A school bus driver was arrested for investigation of DUI after the bus he was driving crashed into a light pole in a parking lot at Gateway Plaza, injuring five children.

The accident happened about 1:30 p.m. Tuesday near 500 West and 100 North. Nineteen children — all about 8 years old — and six counselors from the Jewish Community Center were taking a field trip to the children's museum at The Gateway.

Some of the counselors told the Deseret News the bus seemed to be going faster than the speed limit just before the crash. The driver, who works for Serv A-Bus, went into the north parking lot and was attempting a turn when the front left side of the bus smashed into the large cement base of a light pole, causing heavy damage to the vehicle's front end.

Everyone on the bus was thrown forward into the seat in front of them or to the ground, said a counselor who did not want to be identified. All of the children were crying and were immediately evacuated off the bus, he said.

After the accident, the driver walked away, said Salt Lake police detective Jeff Bedard. After about 30 minutes, police dispatchers were able to reach the man on his cell phone and told him to return to the crash scene immediately.

- Information supplied:
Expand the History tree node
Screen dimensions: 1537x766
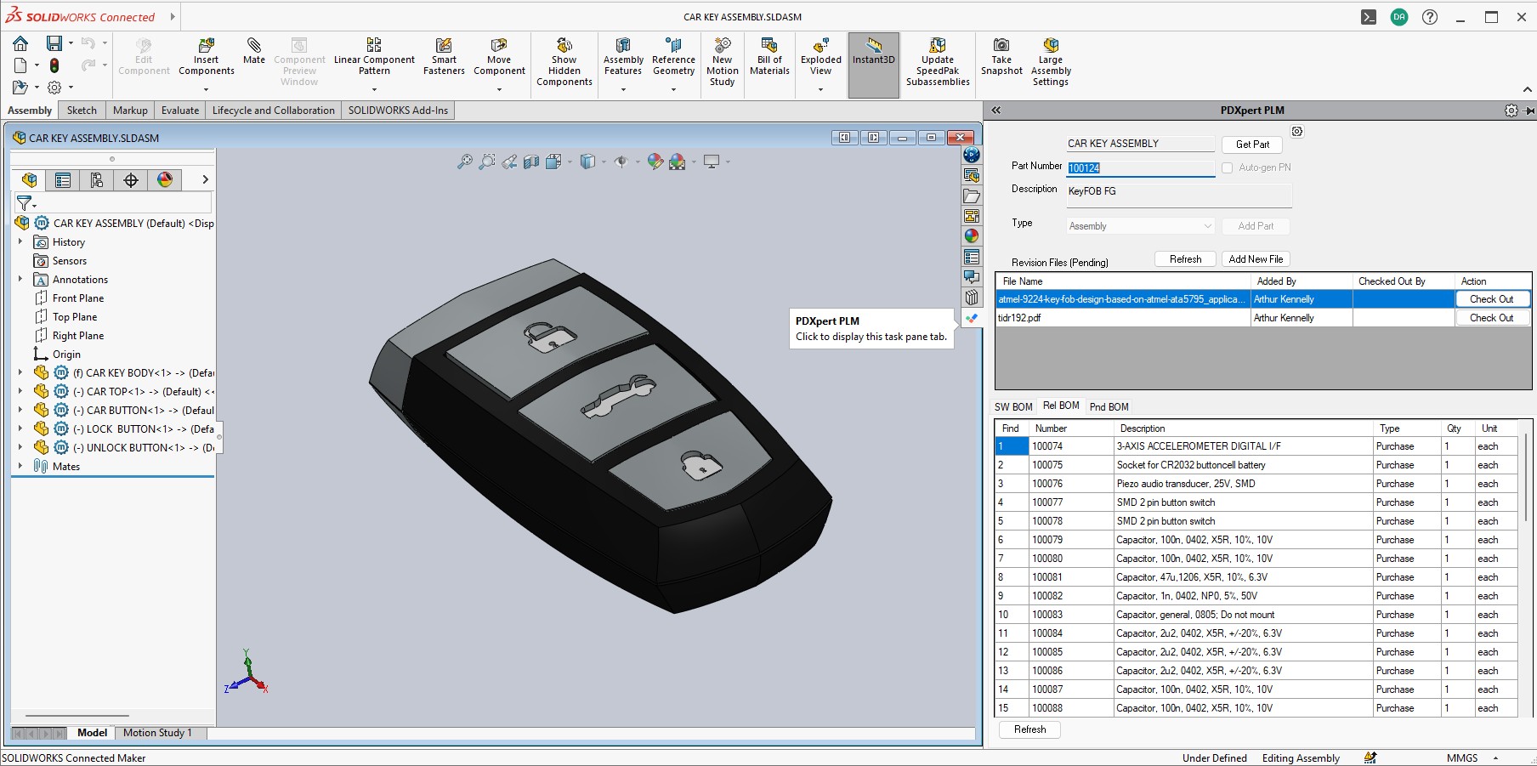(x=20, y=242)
* * *
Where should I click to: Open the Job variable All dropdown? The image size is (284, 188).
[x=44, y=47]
---
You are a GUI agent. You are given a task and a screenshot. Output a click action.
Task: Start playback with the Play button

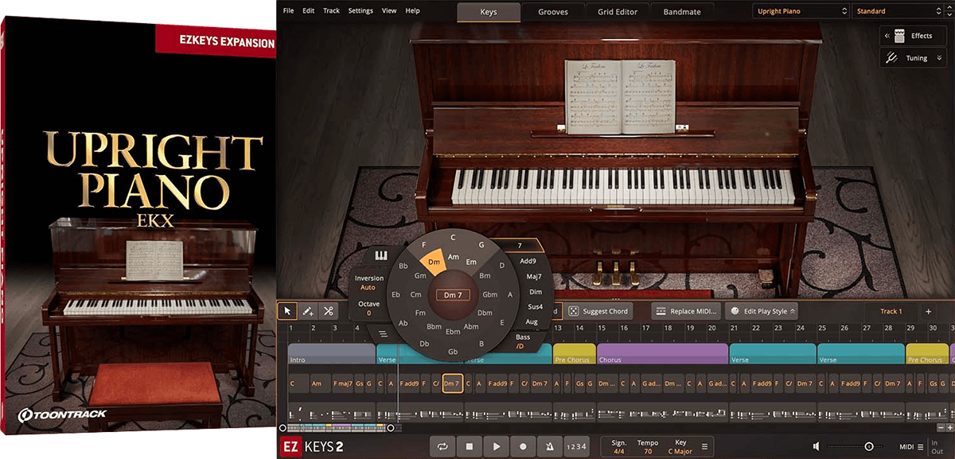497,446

- What this exercise asks:
- A) In the bus crash report, rewrite the passage between "A school bus" and "vehicle's front end.", inclusive, with "counselors" changed to "chaperones".
- B) According to the bus crash report, which company employs the driver?

- Expected answers:
- A)
A school bus driver was arrested for investigation of DUI after the bus he was driving crashed into a light pole in a parking lot at Gateway Plaza, injuring five children.

The accident happened about 1:30 p.m. Tuesday near 500 West and 100 North. Nineteen children — all about 8 years old — and six chaperones from the Jewish Community Center were taking a field trip to the children's museum at The Gateway.

Some of the chaperones told the Deseret News the bus seemed to be going faster than the speed limit just before the crash. The driver, who works for Serv A-Bus, went into the north parking lot and was attempting a turn when the front left side of the bus smashed into the large cement base of a light pole, causing heavy damage to the vehicle's front end.

- B) Serv A-Bus.